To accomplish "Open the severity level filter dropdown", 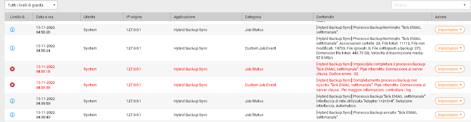I will tap(31, 5).
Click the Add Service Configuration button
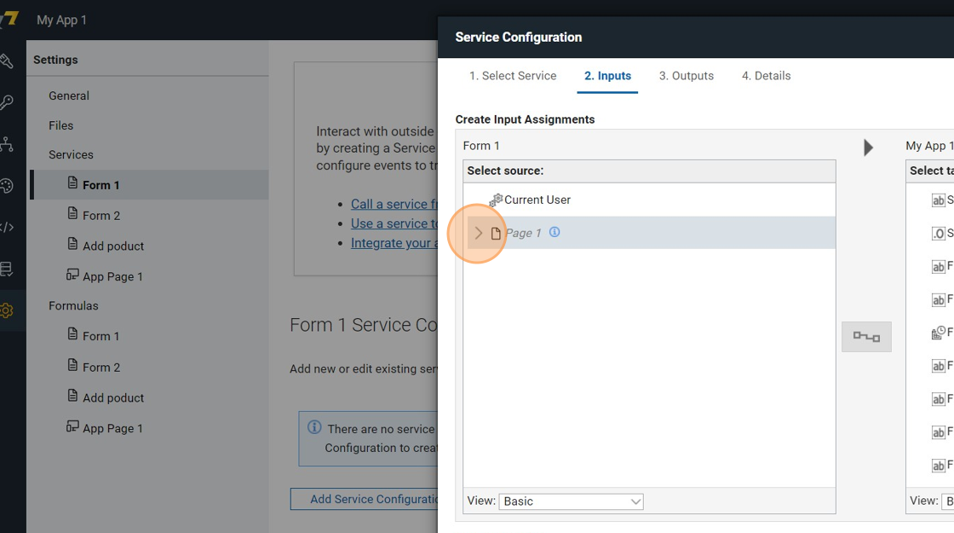The height and width of the screenshot is (533, 954). 366,499
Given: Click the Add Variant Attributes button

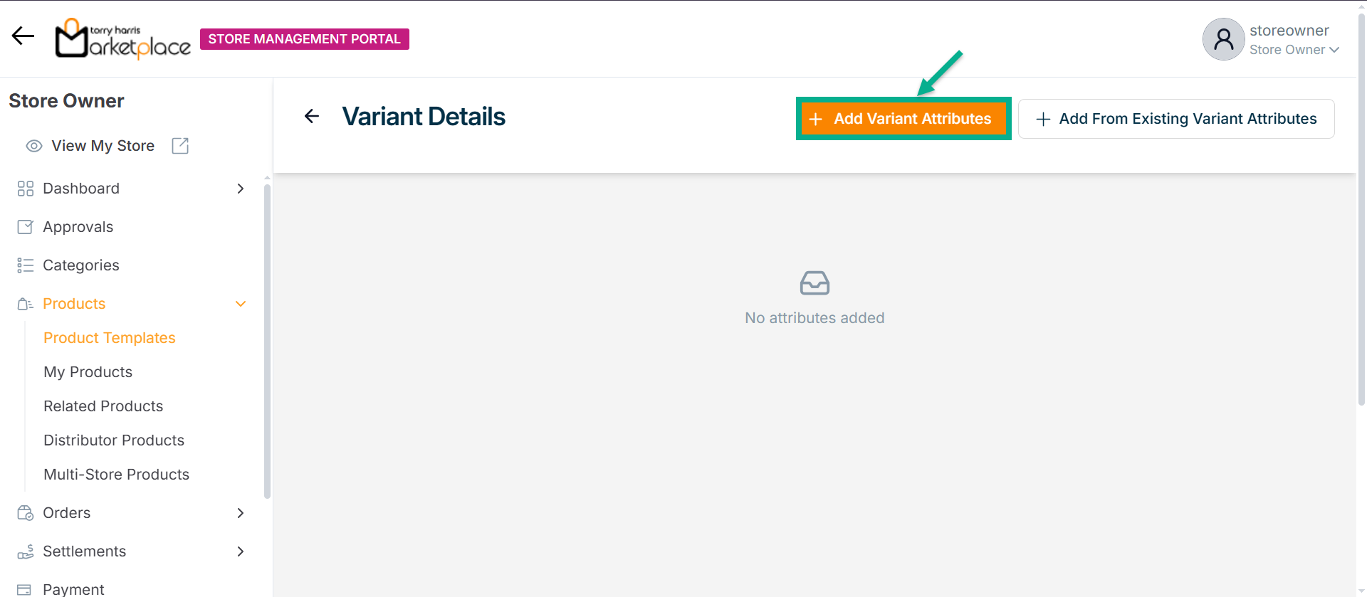Looking at the screenshot, I should pos(903,119).
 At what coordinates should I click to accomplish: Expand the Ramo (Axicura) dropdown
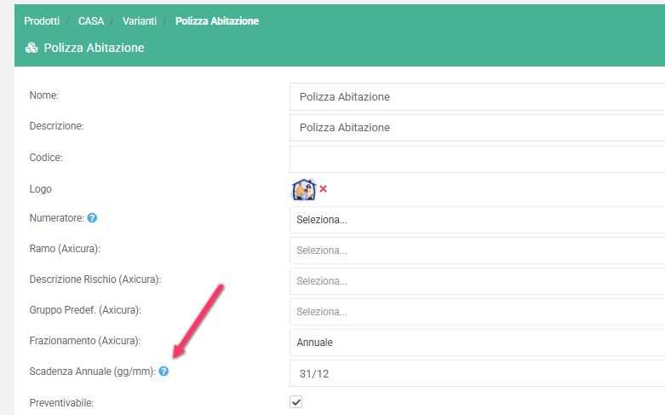point(477,251)
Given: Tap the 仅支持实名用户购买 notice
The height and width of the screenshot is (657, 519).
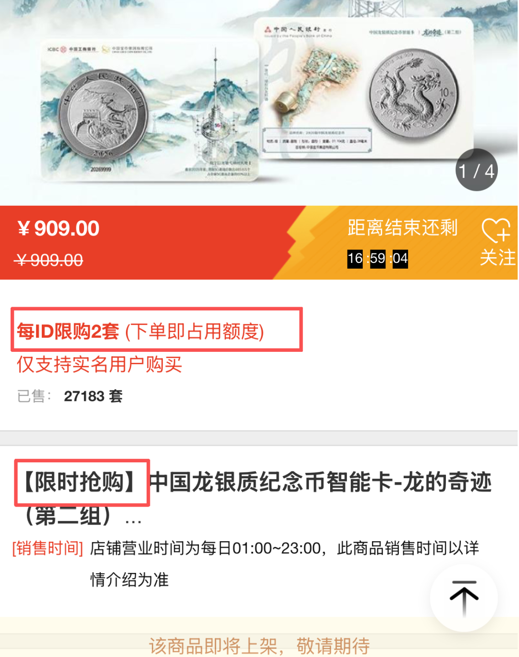Looking at the screenshot, I should [99, 364].
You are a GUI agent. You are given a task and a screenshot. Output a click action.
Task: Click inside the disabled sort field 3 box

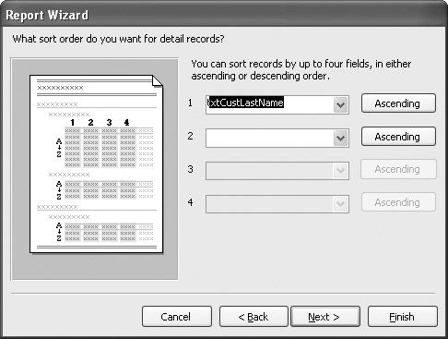[269, 171]
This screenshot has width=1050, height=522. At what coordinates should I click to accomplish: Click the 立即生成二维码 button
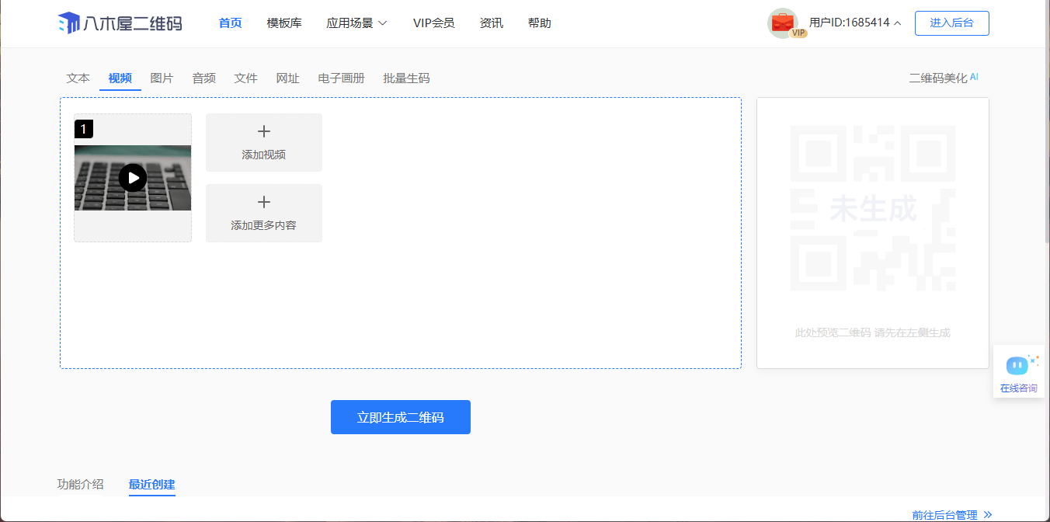(x=401, y=417)
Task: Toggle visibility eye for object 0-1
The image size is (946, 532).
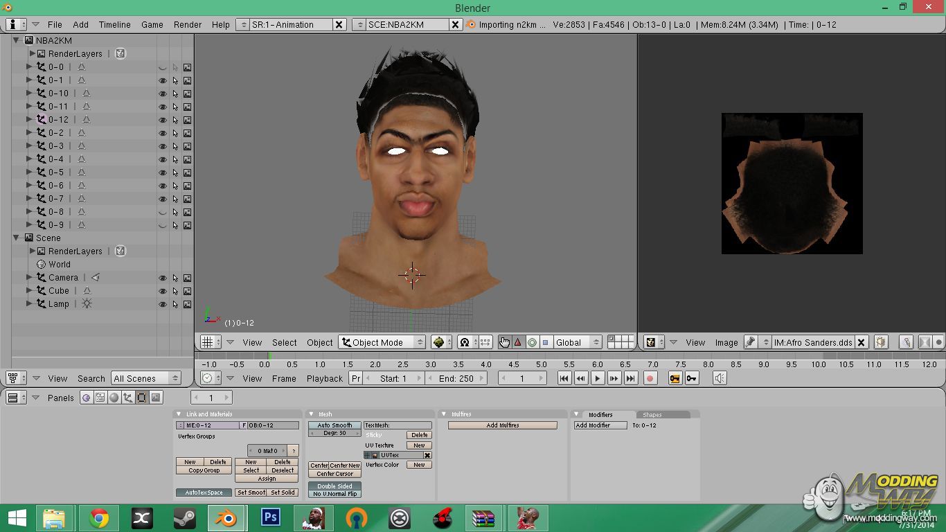Action: tap(163, 80)
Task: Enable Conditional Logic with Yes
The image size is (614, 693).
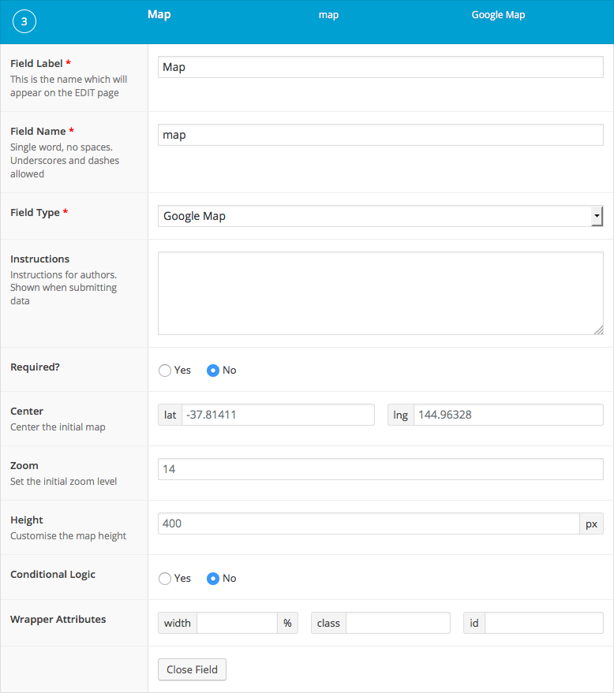Action: (x=165, y=579)
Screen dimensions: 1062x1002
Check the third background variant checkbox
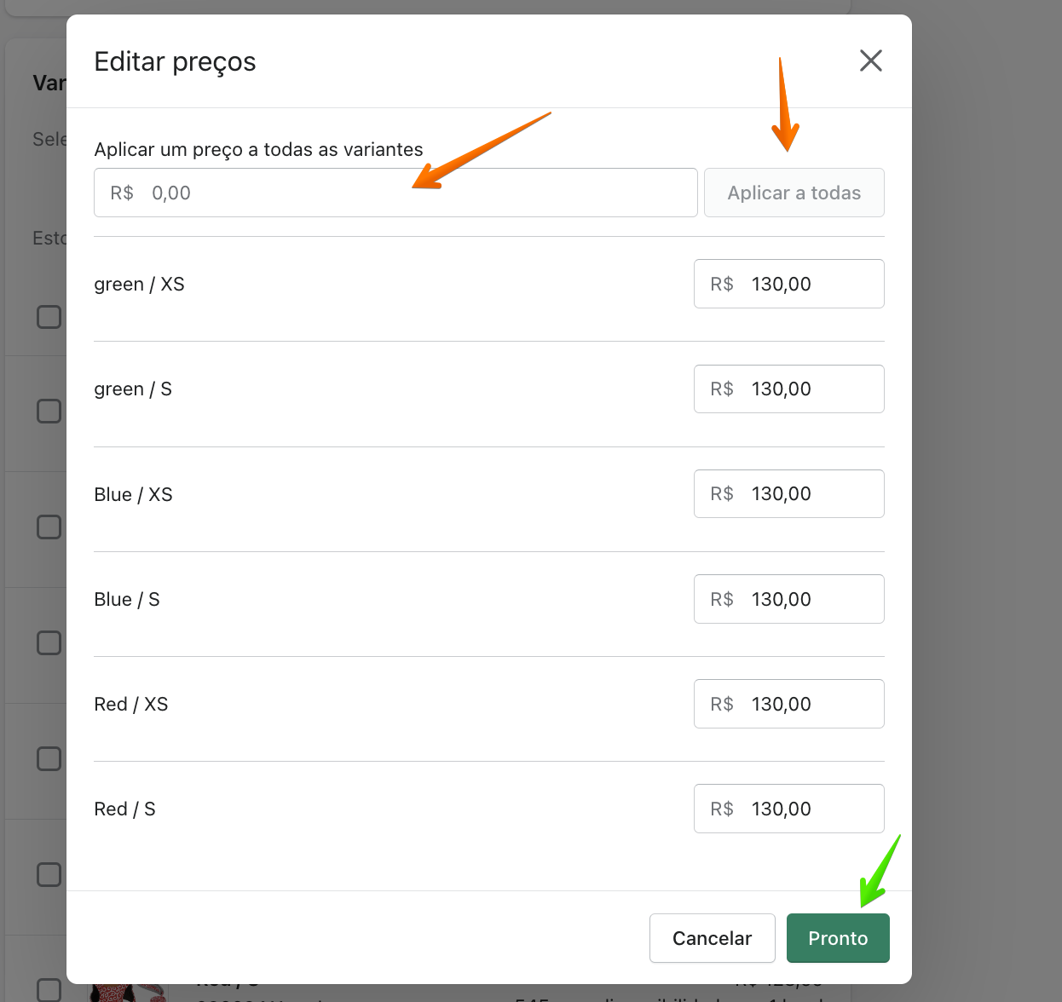tap(49, 527)
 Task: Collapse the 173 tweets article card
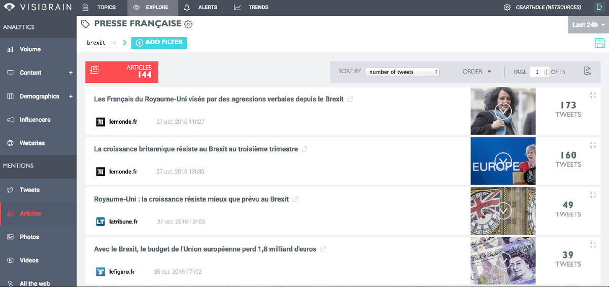tap(592, 95)
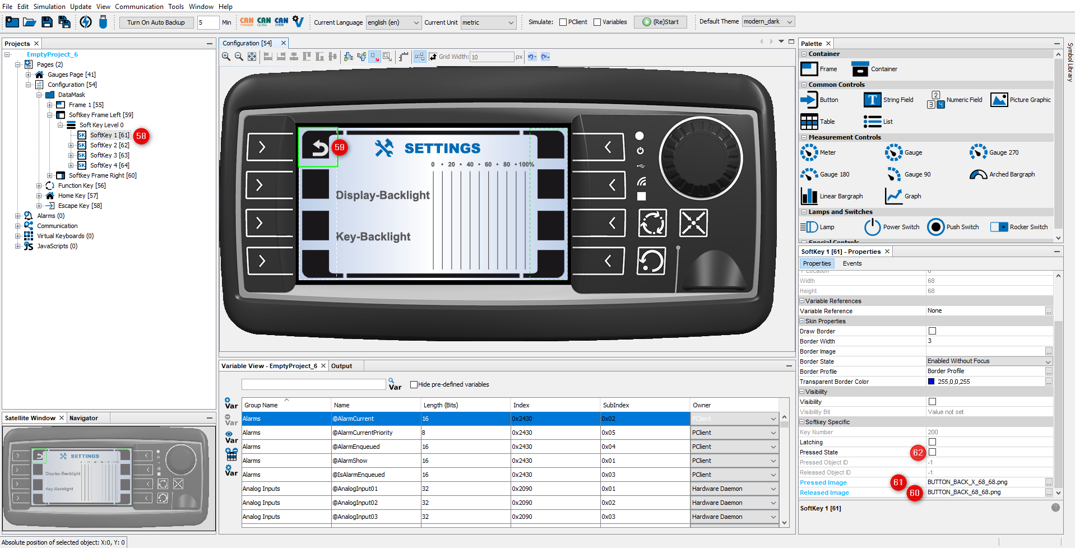The width and height of the screenshot is (1075, 548).
Task: Click the Open project folder icon
Action: tap(30, 22)
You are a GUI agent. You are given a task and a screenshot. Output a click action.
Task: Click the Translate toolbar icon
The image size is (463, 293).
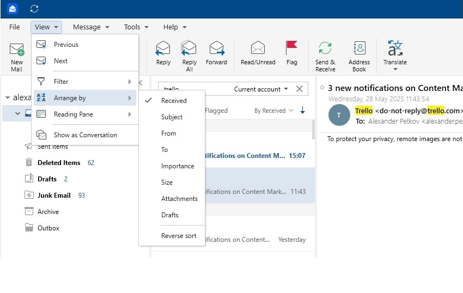[394, 49]
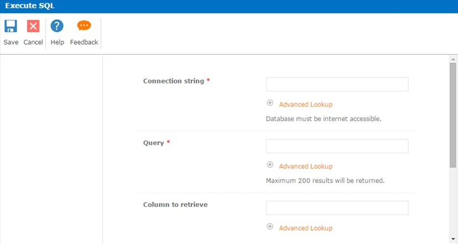The image size is (458, 244).
Task: Select the Column to retrieve input box
Action: pyautogui.click(x=337, y=208)
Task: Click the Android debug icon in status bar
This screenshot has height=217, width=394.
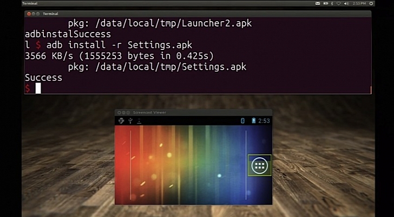Action: pyautogui.click(x=121, y=120)
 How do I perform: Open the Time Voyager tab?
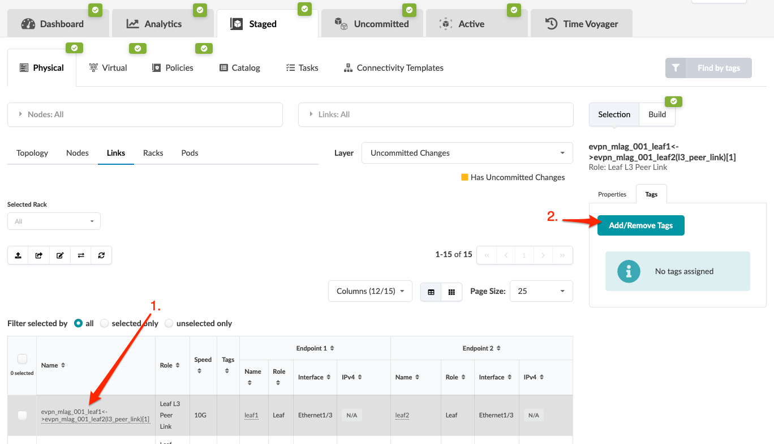click(x=581, y=24)
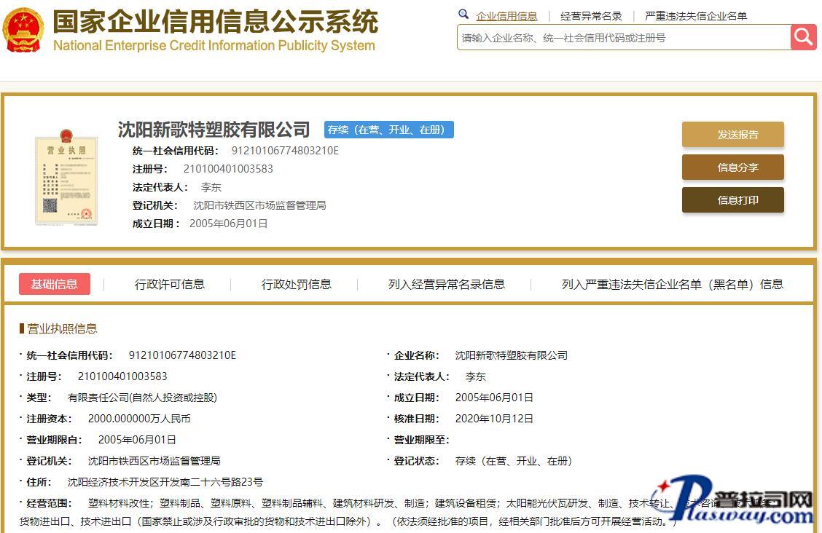Image resolution: width=822 pixels, height=533 pixels.
Task: Click the 国家企业信用信息公示系统 site title
Action: 215,22
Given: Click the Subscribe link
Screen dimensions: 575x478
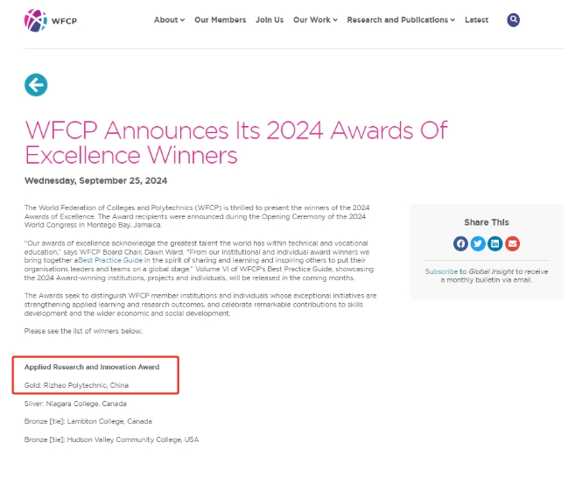Looking at the screenshot, I should tap(441, 271).
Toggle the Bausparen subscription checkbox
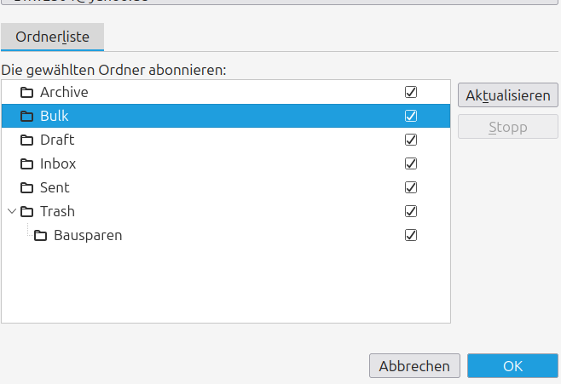The height and width of the screenshot is (384, 561). pyautogui.click(x=411, y=235)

————

* Task to complete: Once the line containing "Given: Click the Subscribe link" is found, write it out exactly along with every line after it through the end of the listing, excluding pictures.

* Answer to the exercise:
Given: Click the Subscribe link
Screen dimensions: 575x478
Looking at the screenshot, I should tap(441, 271).
Toggle the Bausparen subscription checkbox
The height and width of the screenshot is (384, 561). pyautogui.click(x=411, y=235)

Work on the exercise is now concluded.